Only Mama hadn’t been there that day in the stables, and Summer—protected, pampered, surrounded by love—had never known grief or horror, or the consuming fury that would erupt when she lost what she loved.
“What happened to the puppies you loved, Gabriella?”
She blinked up at Dilys a little hazily, her thoughts still mired in memory. “They died, of course. But you knew that.”
“Tey, moa leia. I suspected so.” The fingers clasped over hers were stroking lightly, soft, gentle, undemanding caresses. “Talk to me, Gabriella. Tell me what happened.” His voice was as calm as a still mountain lake. Somehow, that made the words easier to say.
“It wasn’t anyone’s fault. But they were puppies and they shouldn’t have been in the stables. Papa had bought a new stallion. Very expensive. Very high strung. And the puppies got out of their stall. The stable master and his eldest son were bringing the stallion in, trying to calm him . . . but the puppies must have startled him.”
To this day, she didn’t like stallions. She couldn’t be near them. She rode, of course, but only on gentle mares or placid geldings. And she hadn’t stepped foot in a stable since.
“Mama and Papa and the rest of us were just coming back from an outing when it started. I heard the screams and the barking and went running into the stables before anyone could stop me. Several of the puppies were already dead by the time I got there. The stallion was out of control, rearing, stomping everything in sight, and so were half the other horses in the stables. The mother dog was savaging him, trying to protect her puppies. Who could blame her? The stable master and his sons were trying to calm the stallion, but the puppies were everywhere, barking, getting underfoot, making things worse. Everything happened all at once. The mother dog got hold of the stallion’s foreleg and the horse went down. The older boy kicked one of the puppies so hard I heard her spine snap. And then I snapped, too.”

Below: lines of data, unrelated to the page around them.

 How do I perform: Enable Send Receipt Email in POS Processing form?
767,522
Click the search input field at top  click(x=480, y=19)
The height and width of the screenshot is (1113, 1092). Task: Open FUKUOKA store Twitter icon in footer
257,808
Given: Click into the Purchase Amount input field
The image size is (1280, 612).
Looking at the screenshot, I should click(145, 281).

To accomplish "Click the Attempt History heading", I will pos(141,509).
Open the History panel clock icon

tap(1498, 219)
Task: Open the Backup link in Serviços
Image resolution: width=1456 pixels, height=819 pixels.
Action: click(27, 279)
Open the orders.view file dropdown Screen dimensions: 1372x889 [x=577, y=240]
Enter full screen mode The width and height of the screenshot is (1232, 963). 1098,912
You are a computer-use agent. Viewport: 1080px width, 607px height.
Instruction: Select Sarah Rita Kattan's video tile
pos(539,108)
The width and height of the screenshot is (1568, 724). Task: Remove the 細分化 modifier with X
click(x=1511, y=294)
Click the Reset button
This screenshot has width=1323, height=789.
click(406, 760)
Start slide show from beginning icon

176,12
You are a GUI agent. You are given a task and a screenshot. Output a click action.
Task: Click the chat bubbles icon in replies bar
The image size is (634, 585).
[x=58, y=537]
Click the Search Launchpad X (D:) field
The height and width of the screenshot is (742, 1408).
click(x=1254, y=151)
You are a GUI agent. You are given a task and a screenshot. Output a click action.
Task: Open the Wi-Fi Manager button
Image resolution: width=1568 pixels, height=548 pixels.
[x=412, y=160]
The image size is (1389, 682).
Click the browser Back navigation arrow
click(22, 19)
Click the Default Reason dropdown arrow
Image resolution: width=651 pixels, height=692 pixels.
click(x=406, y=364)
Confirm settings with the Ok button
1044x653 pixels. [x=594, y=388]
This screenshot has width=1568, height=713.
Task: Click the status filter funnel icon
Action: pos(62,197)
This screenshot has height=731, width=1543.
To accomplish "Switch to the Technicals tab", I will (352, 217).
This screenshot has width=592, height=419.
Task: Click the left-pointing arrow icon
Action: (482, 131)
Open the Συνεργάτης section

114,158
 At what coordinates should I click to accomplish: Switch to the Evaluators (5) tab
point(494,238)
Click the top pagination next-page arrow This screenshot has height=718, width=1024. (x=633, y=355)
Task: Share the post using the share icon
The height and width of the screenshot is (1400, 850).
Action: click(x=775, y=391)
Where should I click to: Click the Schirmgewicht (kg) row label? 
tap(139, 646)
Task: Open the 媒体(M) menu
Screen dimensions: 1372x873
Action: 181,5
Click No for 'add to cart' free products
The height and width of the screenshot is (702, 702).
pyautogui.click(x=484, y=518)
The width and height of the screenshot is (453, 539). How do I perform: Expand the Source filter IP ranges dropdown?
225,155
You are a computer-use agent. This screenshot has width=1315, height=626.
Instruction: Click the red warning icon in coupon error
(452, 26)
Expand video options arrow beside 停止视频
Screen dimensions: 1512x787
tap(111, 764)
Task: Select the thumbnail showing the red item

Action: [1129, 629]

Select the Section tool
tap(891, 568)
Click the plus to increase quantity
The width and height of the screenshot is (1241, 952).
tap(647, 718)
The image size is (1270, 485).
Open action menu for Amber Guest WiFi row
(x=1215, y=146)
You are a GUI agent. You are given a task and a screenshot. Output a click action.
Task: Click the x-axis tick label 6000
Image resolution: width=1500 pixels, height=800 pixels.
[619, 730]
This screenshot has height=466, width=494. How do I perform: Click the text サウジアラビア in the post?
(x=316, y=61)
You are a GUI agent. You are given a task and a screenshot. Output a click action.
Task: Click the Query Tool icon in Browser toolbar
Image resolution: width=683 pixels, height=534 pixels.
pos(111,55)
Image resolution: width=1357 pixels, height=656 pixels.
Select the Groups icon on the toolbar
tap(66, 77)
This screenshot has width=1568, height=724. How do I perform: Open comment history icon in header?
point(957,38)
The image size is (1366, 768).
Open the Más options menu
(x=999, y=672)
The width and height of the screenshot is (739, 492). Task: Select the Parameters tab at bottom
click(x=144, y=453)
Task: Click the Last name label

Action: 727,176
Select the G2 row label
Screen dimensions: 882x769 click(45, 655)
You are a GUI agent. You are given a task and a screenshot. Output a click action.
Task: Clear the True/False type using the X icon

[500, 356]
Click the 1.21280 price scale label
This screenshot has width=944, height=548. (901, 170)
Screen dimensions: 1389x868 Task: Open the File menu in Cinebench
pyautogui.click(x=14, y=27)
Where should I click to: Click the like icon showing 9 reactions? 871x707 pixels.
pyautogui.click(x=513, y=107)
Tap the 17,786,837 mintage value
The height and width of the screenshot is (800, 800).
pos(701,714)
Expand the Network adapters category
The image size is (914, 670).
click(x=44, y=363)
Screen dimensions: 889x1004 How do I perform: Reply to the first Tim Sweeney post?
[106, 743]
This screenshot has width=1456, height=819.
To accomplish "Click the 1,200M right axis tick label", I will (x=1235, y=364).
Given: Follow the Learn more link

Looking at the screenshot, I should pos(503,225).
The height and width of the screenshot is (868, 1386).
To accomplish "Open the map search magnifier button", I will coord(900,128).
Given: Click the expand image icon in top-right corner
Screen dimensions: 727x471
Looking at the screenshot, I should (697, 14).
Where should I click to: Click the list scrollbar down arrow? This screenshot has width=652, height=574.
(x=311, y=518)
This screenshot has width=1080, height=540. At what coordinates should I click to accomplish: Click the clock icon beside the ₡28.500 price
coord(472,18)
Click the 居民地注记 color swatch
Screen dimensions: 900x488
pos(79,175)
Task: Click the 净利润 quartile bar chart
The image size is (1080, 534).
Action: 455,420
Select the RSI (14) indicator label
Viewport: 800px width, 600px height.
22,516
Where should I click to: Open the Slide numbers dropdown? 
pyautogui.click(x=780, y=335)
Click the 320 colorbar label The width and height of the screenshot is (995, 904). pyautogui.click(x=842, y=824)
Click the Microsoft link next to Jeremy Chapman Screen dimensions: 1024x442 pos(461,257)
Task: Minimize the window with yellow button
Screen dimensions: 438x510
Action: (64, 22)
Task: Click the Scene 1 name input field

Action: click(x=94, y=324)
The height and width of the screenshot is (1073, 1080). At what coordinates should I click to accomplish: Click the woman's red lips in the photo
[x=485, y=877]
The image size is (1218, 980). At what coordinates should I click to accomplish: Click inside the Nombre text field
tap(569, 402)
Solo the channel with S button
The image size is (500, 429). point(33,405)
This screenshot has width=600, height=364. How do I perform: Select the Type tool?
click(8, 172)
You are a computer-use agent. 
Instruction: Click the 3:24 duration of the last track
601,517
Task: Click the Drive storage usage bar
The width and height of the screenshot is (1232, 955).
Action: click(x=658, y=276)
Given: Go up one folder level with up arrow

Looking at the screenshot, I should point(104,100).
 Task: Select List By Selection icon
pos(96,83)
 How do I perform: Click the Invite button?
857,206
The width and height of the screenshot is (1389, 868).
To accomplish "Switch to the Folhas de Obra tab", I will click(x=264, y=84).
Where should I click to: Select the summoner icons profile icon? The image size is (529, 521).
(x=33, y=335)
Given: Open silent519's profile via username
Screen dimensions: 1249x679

Gods, the fire and the fury that had roared up inside her. The shaking, howling scream of rage that had erupted from her thin, four-year-old chest.
“The one he kicked. She was the one I loved most. I was going to smuggle her into my rooms and keep her. And they killed her. So I killed them.”
She looked at Dilys and remembered what she’d felt like after that rage had come pouring out her. After the stable master and his three sons and the wild-eyed, terrified, injured stallion had fallen, writhing, to the floor as every bone and organ in their bodies had exploded inside their flesh, leaving flaccid, bloody bags of skin. She’d stared at them, the living beings she’d killed, and for the first time in her life, she hadn’t felt anything. She’d felt hollow, as if her insides had been scooped out, leaving her an empty, paper-thin shell.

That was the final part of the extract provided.